Its announcement came several days after the General Services Administration and congressional investigators said there was evidence that a GSA employee had passed proprietary information from a bid by AT&T to employees at Southern Bell Telephone and Telegraph Co., a subsidiary of BellSouth, and to Chesapeake & Potomac Telephone Co., a subsidiary of Bell Atlantic Corp., the Washington area's regional company. Bell Atlantic has denied any wrongdoing.

On Thursday, GSA said it had learned that the official, a telecommunications division chief named Sureshar L. Soni, had a daughter who was employed at Southern Bell.

The disclosures are part of a months-old investigation into $55 million in contracts that GSA awarded in October for operation of 12 computerized switching centers for the federal government's private phone network. AT&T bid for all 12 but won only five. Southern Bell won a single contract for two, in Atlanta and New Orleans, while Bell Atlantic won two, in Philadelphia and Washington.

AT&T challenged the awards before the board. Separate probes were begun by GSA's inspector general and the Justice Department.

The switches were intended to upgrade the phone system pending the letting of contracts estimated to be worth $5 billion to $10 billion to create an all-new federal phone system, known as FTS-2000. The investigation is being watched closely by the telecommunications industry and Congress as a sign of how fairly GSA will handle contracts for the larger job.

BellSouth said it would continue to cooperate in the investigation.

Bell Atlantic, meanwhile, has vigorously denied the allegations against it. An employee who received a tip from a GSA official that $40 was "the price to beat," Bell Atlantic said, believed the figure referred to a published rate that Bell Atlantic already knew must be bettered to win the contract.

Yesterday, Bell Atlantic took the unusual step of disclosing its bids, which were $18.40 per line per month for a switching center in Washington and $30.50 for one in Philadelphia.

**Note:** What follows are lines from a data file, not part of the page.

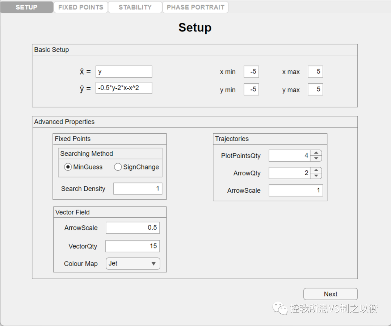This screenshot has height=326, width=391.
Task: Open the Colour Map dropdown
Action: click(x=133, y=264)
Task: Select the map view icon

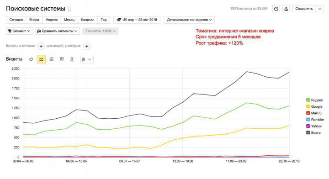Action: (72, 59)
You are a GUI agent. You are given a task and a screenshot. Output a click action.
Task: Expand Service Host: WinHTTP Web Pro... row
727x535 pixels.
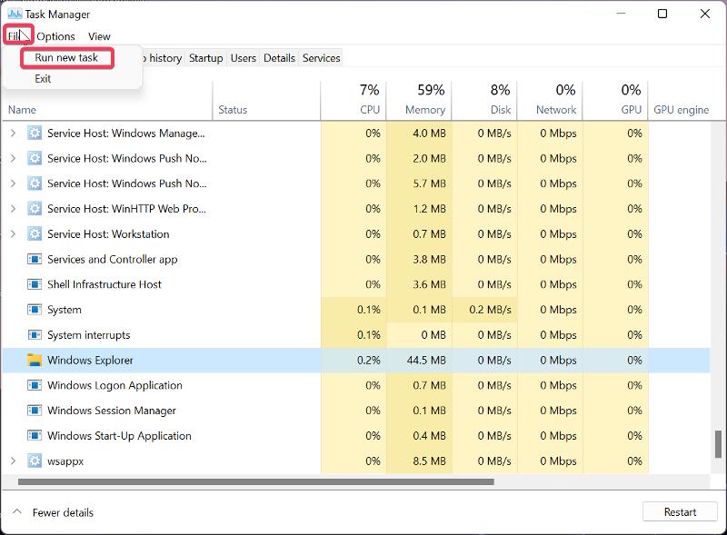(x=13, y=208)
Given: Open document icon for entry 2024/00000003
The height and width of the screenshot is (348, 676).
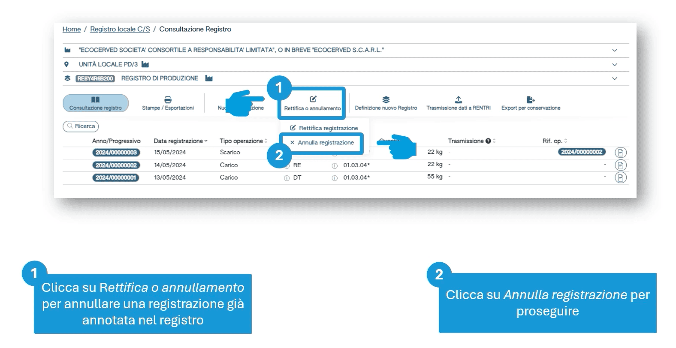Looking at the screenshot, I should pos(620,153).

It offered the numbers to bolster its statements that its bids were so far below the $40 figure that knowing that figure could not have influenced its decision on how much to bid.

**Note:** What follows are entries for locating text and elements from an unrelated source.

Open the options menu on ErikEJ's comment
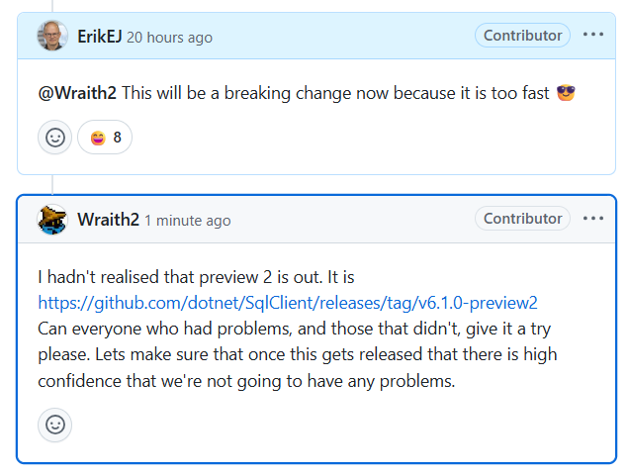This screenshot has height=475, width=628. click(592, 36)
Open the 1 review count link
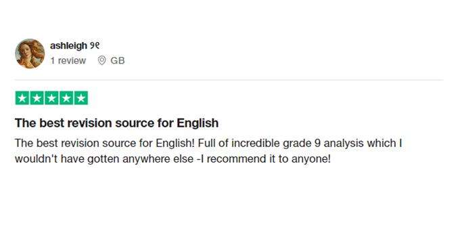This screenshot has width=458, height=248. coord(68,60)
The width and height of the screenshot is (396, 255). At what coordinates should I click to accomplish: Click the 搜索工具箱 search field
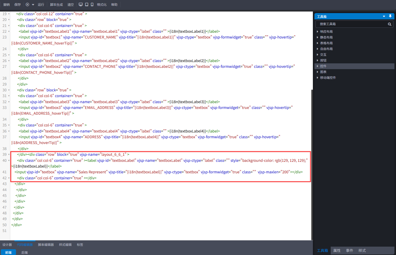(351, 24)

Congressional investigators have never said they believe Bell Atlantic used the material in setting its bid, only that it received the information.

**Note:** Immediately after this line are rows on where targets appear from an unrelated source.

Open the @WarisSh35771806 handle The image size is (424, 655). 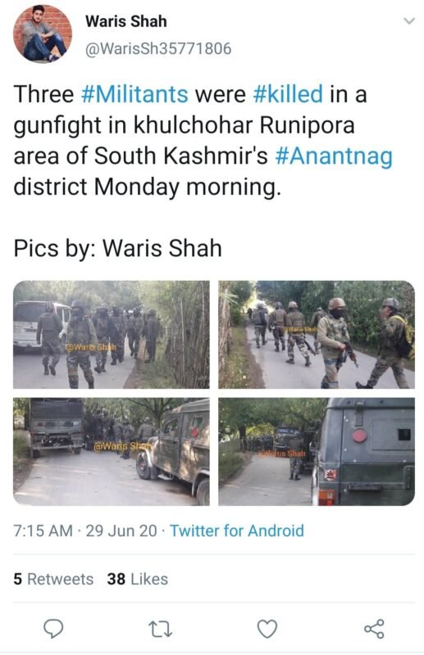coord(158,48)
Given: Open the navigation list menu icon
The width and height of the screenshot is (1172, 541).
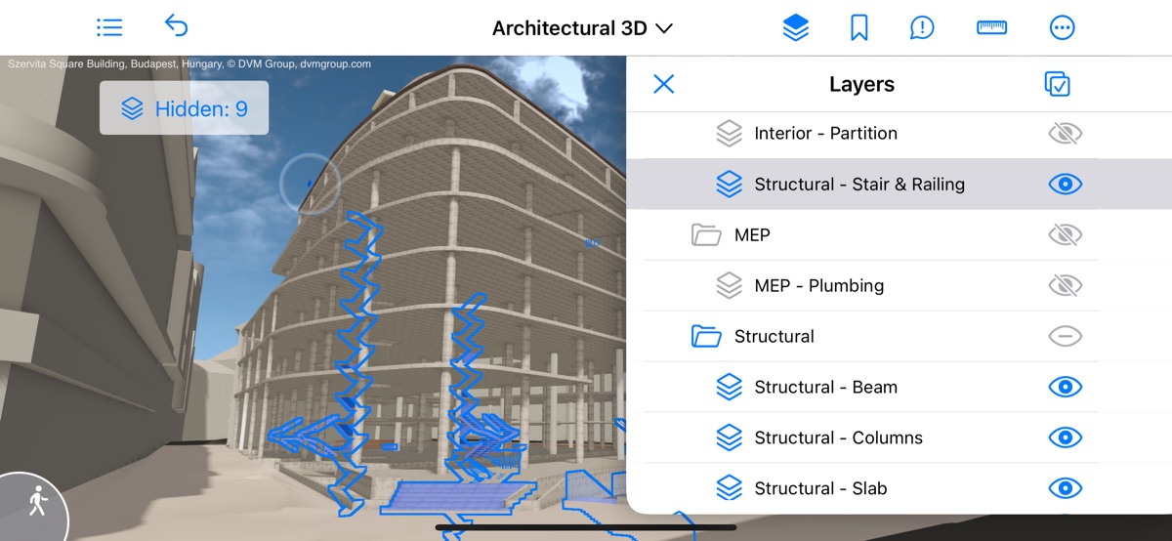Looking at the screenshot, I should click(109, 27).
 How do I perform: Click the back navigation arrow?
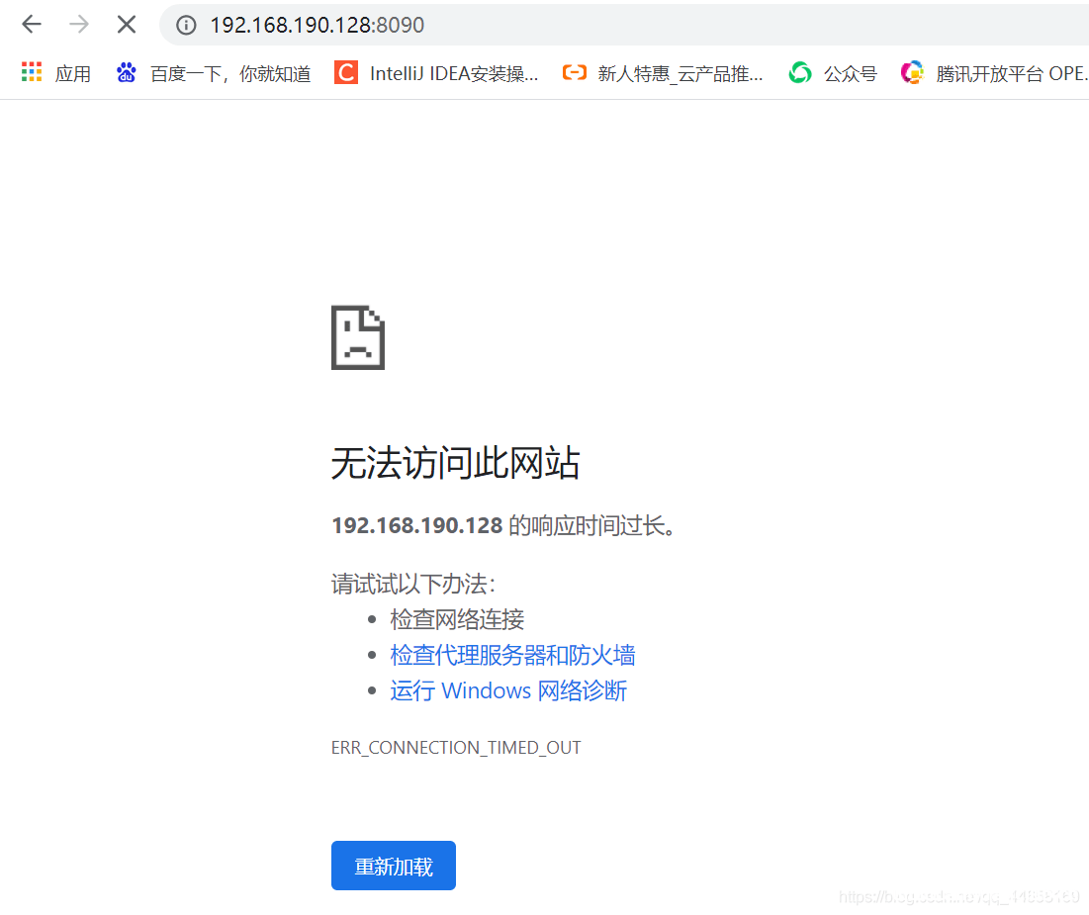tap(31, 25)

BellSouth, which declined to disclose the findings of its investigation, said it was making its offer to withdraw "with great reluctance." The company is an $11 billion holding company that is one of seven regional telephone giants created from the breakup of AT&T in 1984.

"BellSouth Corp. demands high ethical conduct from its subsidiaries and all its employees and deviations from guidelines -- even though naive or unintentional -- are simply not acceptable," the company said.

The procedures for transferring the contract were unclear last night. BellSouth said GSA must issue an order to effect a transfer, but GSA said only that the contract appeals board had such authority.

GSA officials said they hoped the board would continue an inquiry into the allotting of bids, including that of BellSouth. "GSA believes that the most important thing is that the discovery process be allowed to continue so that we can determine the truth," said GSA deputy administrator Paul K. Trause.

GSA said that Soni is the only official suspected of wrongdoing. But in a letter to GSA yesterday, AT&T attorney C. Stanley Dees said such assertions "strain credulity."